4. März 2022Beitrag von Lars Hoffmann

Kein Strom – das ist zu tun bei einem Blackout

Strom fällt praktisch regelmäßig aus, wie Du schon erlebt haben wirst. Was aber ist zu tun, wen es einen größeren Blackout gibt und Du nicht abschätzen kannst, wie lange du keinen Strom hast. Du solltest auf jeden Fall eine hinreichend gut Strategie entwickelt haben, eine Routine, auf die Du dann zurückgreifst.

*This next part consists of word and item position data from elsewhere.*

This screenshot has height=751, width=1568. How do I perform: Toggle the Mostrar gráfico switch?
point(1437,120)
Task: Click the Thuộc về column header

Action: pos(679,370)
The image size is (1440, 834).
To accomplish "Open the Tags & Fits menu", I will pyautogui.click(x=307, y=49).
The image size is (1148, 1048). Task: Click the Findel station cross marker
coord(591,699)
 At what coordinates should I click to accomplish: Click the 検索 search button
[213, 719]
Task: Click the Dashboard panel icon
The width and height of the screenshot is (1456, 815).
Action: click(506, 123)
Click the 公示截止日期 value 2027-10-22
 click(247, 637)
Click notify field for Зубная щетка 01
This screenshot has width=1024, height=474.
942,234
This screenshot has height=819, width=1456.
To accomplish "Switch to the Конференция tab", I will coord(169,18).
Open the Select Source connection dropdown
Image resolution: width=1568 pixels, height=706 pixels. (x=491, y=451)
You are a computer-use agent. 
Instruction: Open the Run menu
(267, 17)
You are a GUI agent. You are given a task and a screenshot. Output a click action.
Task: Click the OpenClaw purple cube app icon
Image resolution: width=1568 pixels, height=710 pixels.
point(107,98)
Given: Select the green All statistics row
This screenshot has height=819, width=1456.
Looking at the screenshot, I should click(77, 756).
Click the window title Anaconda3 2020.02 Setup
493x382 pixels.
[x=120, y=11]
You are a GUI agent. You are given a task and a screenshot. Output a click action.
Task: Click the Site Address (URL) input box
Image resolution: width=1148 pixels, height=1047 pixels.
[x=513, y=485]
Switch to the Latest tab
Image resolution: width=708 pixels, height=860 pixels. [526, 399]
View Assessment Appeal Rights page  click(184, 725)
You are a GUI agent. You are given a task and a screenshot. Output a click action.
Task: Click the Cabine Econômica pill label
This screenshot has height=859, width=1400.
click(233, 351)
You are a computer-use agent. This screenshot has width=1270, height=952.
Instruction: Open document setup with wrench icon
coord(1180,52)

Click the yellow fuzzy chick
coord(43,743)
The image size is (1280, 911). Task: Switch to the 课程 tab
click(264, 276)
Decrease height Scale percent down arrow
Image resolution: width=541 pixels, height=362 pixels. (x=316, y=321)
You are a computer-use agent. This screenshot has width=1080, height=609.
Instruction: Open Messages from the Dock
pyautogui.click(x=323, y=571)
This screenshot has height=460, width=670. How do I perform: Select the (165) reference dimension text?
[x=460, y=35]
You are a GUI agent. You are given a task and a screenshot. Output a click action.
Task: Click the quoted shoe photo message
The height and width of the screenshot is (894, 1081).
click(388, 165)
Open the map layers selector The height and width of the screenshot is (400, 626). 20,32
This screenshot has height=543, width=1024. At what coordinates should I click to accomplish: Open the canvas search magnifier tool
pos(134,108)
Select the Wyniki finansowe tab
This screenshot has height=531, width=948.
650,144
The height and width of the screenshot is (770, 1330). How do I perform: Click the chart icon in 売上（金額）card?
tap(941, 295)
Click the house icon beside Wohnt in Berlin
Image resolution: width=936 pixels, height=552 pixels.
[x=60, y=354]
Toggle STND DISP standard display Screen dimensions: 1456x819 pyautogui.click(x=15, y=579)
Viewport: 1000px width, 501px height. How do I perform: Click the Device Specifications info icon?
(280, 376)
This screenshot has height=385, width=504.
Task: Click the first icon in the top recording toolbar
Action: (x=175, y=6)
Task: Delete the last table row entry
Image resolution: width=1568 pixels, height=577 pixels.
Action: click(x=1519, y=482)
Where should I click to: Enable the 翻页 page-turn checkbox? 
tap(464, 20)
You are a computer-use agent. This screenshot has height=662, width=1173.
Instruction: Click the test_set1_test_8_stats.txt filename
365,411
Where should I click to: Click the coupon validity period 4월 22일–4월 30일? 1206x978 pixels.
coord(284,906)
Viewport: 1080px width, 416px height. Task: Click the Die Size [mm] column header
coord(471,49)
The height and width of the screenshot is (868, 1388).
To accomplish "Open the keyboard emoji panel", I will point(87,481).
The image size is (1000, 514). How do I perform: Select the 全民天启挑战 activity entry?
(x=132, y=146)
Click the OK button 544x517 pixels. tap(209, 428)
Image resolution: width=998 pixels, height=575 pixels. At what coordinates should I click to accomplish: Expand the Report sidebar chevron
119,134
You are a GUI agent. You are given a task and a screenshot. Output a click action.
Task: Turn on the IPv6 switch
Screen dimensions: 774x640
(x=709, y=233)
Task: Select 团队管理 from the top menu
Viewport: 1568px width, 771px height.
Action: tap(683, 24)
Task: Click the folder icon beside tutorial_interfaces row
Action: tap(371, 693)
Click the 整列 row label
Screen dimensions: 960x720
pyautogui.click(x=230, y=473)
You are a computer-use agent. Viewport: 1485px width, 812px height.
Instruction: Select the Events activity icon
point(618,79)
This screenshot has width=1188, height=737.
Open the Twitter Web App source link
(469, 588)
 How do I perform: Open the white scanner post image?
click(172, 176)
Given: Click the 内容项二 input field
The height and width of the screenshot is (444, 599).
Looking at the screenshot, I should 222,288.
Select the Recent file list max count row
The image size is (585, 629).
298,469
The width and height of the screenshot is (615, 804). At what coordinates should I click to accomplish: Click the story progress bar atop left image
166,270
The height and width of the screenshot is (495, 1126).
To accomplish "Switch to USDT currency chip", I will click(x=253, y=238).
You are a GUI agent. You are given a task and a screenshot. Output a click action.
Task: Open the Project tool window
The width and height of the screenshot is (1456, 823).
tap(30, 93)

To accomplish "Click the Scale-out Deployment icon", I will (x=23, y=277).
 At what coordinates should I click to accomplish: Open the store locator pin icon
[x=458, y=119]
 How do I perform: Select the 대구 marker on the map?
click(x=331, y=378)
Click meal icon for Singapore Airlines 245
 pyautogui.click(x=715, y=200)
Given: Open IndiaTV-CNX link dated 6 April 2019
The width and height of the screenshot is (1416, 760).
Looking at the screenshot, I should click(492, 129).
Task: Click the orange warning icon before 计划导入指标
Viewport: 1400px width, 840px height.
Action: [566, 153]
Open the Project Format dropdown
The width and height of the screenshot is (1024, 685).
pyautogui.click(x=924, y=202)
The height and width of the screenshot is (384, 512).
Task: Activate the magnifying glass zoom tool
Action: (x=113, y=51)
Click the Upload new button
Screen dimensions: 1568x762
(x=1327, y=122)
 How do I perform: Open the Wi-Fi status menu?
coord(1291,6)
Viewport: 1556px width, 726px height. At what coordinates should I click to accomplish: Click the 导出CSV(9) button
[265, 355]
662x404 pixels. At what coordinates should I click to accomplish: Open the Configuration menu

Was Du auf jeden Fall tun solltest, wenn du keinen Strom hast

kein Strom

 

Du solltest in erster Linie schon einmal gut vorbereitet sein. Das heißt, Du solltest sowohl genau auf Routinen zurückgreifen können, die Deinen Verbrauch schnell senken helfen und zum zweiten Deine Quellen in Gang setzen können. Das heißt konkret:

  • Du solltest auf jeden Fall in der Lage sein, unmittelbar nur noch die lebensnotwendigen Verbraucher überhaupt definiert zu haben. Dies könnte der Kühlschrank sein sowie Dein Kommunikationssystem. Hast Du ein E-Fahrzeug, sollte selbstverständlich auch dieses Fahrzeug mit Energie versehen werden können. Kurz: Du musst den Bedarf definieren.
  •  Wenn du keinen Strom hast, gilt als erste Bürgerpflicht: Ruhe, Ruhe, Ruhe. Selbst wenn es dunkel wird und kein Sterbenswörtchen mehr von draußen an Deine Ohren dringt: Bewahre Ruhe.
  •  Die erste Routine: Prüfe Deine Sicherungen. Sind alle Sicherungen eingeschaltet, dann wende Dich an Bekannte, Freunde oder Nachbarn in der Nähe und prüfe, ob auch diese von der Stromversorgung abgeschnitten worden sind.
  •  Der dritte Schritt besteht darin, alle Verbraucher zu schützen. Ziehe den Stecker aus der Steckdose. So werden Schäden vermieden, die durch plötzliche Stromzufuhr andernfalls schnell entstehen könnten.
  •  Wenn Du etwas abgewartet hast und absehbar kein Strom zur Verfügung steht, bist Du auf Deine eigenen Vorbereitungen angewiesen.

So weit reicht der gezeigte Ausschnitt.